Assignment:
All the data should come back exactly as it was given.

Exercise inputs:
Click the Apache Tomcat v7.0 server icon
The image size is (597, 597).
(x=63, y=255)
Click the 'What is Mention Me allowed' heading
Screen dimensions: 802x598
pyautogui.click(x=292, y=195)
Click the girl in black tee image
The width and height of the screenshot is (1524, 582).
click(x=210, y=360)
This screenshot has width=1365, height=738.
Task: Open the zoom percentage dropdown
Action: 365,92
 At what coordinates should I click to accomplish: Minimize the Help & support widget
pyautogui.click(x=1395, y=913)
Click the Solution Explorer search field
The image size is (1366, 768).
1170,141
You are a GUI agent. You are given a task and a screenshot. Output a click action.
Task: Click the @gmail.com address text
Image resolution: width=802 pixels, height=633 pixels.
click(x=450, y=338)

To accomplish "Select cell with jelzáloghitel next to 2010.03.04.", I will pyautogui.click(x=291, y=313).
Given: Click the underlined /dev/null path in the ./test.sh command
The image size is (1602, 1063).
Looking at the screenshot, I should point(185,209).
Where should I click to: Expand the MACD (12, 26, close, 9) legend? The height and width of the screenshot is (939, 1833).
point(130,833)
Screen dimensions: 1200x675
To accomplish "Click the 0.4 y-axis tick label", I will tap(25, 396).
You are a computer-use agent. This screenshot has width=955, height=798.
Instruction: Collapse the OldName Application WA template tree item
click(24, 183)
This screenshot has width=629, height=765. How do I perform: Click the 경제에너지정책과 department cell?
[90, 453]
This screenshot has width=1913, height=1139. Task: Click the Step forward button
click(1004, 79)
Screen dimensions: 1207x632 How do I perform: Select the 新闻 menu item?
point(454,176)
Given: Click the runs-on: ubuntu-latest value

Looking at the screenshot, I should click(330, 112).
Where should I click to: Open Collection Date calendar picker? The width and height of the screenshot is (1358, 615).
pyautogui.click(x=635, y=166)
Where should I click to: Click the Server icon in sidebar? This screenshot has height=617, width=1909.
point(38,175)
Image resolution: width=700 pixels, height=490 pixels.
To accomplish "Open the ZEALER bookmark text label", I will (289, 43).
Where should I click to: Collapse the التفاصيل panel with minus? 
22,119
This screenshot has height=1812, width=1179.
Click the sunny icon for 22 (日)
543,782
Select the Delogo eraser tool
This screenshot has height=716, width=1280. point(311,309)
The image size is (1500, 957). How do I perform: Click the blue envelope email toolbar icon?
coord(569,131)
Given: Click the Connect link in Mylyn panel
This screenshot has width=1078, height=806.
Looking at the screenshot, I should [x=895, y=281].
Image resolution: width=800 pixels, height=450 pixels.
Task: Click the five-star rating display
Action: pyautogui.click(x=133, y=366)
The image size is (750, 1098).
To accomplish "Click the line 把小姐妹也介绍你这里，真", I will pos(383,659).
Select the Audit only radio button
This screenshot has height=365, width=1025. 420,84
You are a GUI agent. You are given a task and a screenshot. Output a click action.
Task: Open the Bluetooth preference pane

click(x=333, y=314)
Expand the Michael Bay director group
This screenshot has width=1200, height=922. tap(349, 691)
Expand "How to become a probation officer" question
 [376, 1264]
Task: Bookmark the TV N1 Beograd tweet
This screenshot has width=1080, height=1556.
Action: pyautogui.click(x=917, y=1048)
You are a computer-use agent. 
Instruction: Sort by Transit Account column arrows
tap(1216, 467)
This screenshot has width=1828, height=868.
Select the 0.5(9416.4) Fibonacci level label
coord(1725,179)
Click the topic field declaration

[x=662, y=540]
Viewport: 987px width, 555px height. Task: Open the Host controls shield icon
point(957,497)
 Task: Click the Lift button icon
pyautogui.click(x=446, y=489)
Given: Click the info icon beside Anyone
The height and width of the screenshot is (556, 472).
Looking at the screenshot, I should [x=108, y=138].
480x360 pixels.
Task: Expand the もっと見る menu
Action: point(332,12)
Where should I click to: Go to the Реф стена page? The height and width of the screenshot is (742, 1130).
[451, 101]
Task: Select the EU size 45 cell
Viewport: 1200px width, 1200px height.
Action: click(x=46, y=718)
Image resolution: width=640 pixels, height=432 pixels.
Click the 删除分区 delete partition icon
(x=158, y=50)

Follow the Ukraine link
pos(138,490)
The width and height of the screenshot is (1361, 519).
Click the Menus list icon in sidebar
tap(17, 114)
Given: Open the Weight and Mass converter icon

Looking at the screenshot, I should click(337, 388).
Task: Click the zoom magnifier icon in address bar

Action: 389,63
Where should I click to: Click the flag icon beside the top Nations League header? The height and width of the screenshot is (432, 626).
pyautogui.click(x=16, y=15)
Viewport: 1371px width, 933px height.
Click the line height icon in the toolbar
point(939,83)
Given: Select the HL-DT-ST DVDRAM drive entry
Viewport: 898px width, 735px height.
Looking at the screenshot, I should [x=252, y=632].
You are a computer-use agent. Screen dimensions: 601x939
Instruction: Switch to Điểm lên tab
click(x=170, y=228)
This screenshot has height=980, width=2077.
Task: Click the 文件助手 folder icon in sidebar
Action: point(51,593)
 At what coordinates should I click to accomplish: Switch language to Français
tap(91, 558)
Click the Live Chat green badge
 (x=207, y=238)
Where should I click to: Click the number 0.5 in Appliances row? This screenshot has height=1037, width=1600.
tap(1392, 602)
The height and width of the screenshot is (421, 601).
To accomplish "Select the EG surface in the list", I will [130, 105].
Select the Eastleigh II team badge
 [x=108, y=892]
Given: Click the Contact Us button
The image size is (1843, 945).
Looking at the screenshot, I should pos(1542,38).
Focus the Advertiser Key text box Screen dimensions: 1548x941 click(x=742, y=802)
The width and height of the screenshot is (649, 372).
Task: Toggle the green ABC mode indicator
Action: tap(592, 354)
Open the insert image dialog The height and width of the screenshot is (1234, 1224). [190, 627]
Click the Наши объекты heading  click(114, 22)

Result for this exercise:
Click the Apache Tomcat v7.0 server icon
The image size is (597, 597).
(x=63, y=255)
Click the 'What is Mention Me allowed' heading
Screen dimensions: 802x598
pyautogui.click(x=292, y=195)
Click the girl in black tee image
The width and height of the screenshot is (1524, 582).
click(x=210, y=360)
This screenshot has width=1365, height=738.
Task: Open the zoom percentage dropdown
Action: 365,92
 At what coordinates should I click to accomplish: Minimize the Help & support widget
pyautogui.click(x=1395, y=913)
Click the Solution Explorer search field
The image size is (1366, 768).
1170,141
You are a GUI agent. You are given a task and a screenshot. Output a click action.
Task: Click the @gmail.com address text
Image resolution: width=802 pixels, height=633 pixels.
click(x=450, y=338)

To accomplish "Select cell with jelzáloghitel next to 2010.03.04.", I will pyautogui.click(x=291, y=313).
Given: Click the underlined /dev/null path in the ./test.sh command
The image size is (1602, 1063).
Looking at the screenshot, I should point(185,209).
Where should I click to: Expand the MACD (12, 26, close, 9) legend? The height and width of the screenshot is (939, 1833).
point(130,833)
Screen dimensions: 1200x675
To accomplish "Click the 0.4 y-axis tick label", I will tap(25, 396).
You are a computer-use agent. This screenshot has width=955, height=798.
Instruction: Collapse the OldName Application WA template tree item
click(24, 183)
This screenshot has width=629, height=765. How do I perform: Click the 경제에너지정책과 department cell?
[90, 453]
This screenshot has width=1913, height=1139. Task: Click the Step forward button
click(1004, 79)
Screen dimensions: 1207x632 How do I perform: Select the 新闻 menu item?
point(454,176)
Given: Click the runs-on: ubuntu-latest value

Looking at the screenshot, I should click(330, 112).
Where should I click to: Open Collection Date calendar picker? The width and height of the screenshot is (1358, 615).
pyautogui.click(x=635, y=166)
Where should I click to: Click the Server icon in sidebar? This screenshot has height=617, width=1909.
point(38,175)
Image resolution: width=700 pixels, height=490 pixels.
To accomplish "Open the ZEALER bookmark text label", I will (289, 43).
Where should I click to: Collapse the التفاصيل panel with minus? 
22,119
This screenshot has height=1812, width=1179.
Click the sunny icon for 22 (日)
543,782
Select the Delogo eraser tool
This screenshot has height=716, width=1280. point(311,309)
The image size is (1500, 957). How do I perform: Click the blue envelope email toolbar icon?
coord(569,131)
Given: Click the Connect link in Mylyn panel
This screenshot has width=1078, height=806.
Looking at the screenshot, I should [x=895, y=281].
Image resolution: width=800 pixels, height=450 pixels.
Task: Click the five-star rating display
Action: pyautogui.click(x=133, y=366)
The image size is (750, 1098).
To accomplish "Click the line 把小姐妹也介绍你这里，真", I will pos(383,659).
Select the Audit only radio button
This screenshot has height=365, width=1025. 420,84
You are a GUI agent. You are given a task and a screenshot. Output a click action.
Task: Open the Bluetooth preference pane

click(x=333, y=314)
Expand the Michael Bay director group
This screenshot has width=1200, height=922. tap(349, 691)
Expand "How to become a probation officer" question
 [376, 1264]
Task: Bookmark the TV N1 Beograd tweet
This screenshot has width=1080, height=1556.
Action: pyautogui.click(x=917, y=1048)
You are a computer-use agent. 
Instruction: Sort by Transit Account column arrows
tap(1216, 467)
This screenshot has width=1828, height=868.
Select the 0.5(9416.4) Fibonacci level label
coord(1725,179)
Click the topic field declaration

[x=662, y=540]
Viewport: 987px width, 555px height. Task: Open the Host controls shield icon
point(957,497)
 Task: Click the Lift button icon
pyautogui.click(x=446, y=489)
Given: Click the info icon beside Anyone
The height and width of the screenshot is (556, 472).
Looking at the screenshot, I should [x=108, y=138].
480x360 pixels.
Task: Expand the もっと見る menu
Action: point(332,12)
Where should I click to: Go to the Реф стена page? The height and width of the screenshot is (742, 1130).
[451, 101]
Task: Select the EU size 45 cell
Viewport: 1200px width, 1200px height.
Action: click(x=46, y=718)
Image resolution: width=640 pixels, height=432 pixels.
Click the 删除分区 delete partition icon
(x=158, y=50)

Follow the Ukraine link
pos(138,490)
The width and height of the screenshot is (1361, 519).
Click the Menus list icon in sidebar
tap(17, 114)
Given: Open the Weight and Mass converter icon

Looking at the screenshot, I should click(337, 388).
Task: Click the zoom magnifier icon in address bar

Action: 389,63
Where should I click to: Click the flag icon beside the top Nations League header? The height and width of the screenshot is (432, 626).
pyautogui.click(x=16, y=15)
Viewport: 1371px width, 933px height.
Click the line height icon in the toolbar
point(939,83)
Given: Select the HL-DT-ST DVDRAM drive entry
Viewport: 898px width, 735px height.
Looking at the screenshot, I should [x=252, y=632].
You are a computer-use agent. Screen dimensions: 601x939
Instruction: Switch to Điểm lên tab
click(x=170, y=228)
This screenshot has height=980, width=2077.
Task: Click the 文件助手 folder icon in sidebar
Action: point(51,593)
 At what coordinates should I click to accomplish: Switch language to Français
tap(91, 558)
Click the Live Chat green badge
 (x=207, y=238)
Where should I click to: Click the number 0.5 in Appliances row? This screenshot has height=1037, width=1600.
tap(1392, 602)
The height and width of the screenshot is (421, 601).
To accomplish "Select the EG surface in the list", I will [130, 105].
Select the Eastleigh II team badge
 [x=108, y=892]
Given: Click the Contact Us button
The image size is (1843, 945).
Looking at the screenshot, I should pos(1542,38).
Focus the Advertiser Key text box Screen dimensions: 1548x941 click(x=742, y=802)
The width and height of the screenshot is (649, 372).
Task: Toggle the green ABC mode indicator
Action: tap(592, 354)
Open the insert image dialog The height and width of the screenshot is (1234, 1224). [190, 627]
Click the Наши объекты heading  click(114, 22)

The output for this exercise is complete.